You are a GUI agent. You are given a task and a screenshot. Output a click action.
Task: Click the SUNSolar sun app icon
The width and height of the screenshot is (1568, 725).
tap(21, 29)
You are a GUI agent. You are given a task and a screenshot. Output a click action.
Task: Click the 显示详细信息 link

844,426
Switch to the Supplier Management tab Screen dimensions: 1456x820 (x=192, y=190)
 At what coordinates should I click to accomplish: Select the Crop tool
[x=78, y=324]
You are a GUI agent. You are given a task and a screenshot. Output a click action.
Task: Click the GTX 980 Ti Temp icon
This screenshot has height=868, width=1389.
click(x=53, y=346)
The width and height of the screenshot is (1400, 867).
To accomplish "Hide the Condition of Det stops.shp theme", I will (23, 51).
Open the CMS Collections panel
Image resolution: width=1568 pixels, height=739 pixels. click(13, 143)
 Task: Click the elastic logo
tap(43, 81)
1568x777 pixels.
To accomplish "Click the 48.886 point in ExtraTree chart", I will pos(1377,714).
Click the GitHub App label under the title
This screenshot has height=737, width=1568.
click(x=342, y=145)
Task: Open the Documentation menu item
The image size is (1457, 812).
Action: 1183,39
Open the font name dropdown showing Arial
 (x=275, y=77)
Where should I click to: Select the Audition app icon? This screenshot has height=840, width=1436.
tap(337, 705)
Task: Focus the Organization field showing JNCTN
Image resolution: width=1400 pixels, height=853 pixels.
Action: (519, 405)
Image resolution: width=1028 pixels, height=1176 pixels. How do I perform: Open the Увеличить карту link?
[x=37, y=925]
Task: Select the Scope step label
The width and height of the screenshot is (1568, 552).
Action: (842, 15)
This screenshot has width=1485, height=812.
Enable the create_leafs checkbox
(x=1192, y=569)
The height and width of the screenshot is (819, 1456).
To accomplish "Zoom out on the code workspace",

What you will do:
Retype the lines of the material from the one containing "Enable the create_leafs checkbox" through the last line, exactly, and give no other lines.

Answer for this exercise:
Enable the create_leafs checkbox
(x=1192, y=569)
The height and width of the screenshot is (819, 1456).
To accomplish "Zoom out on the code workspace",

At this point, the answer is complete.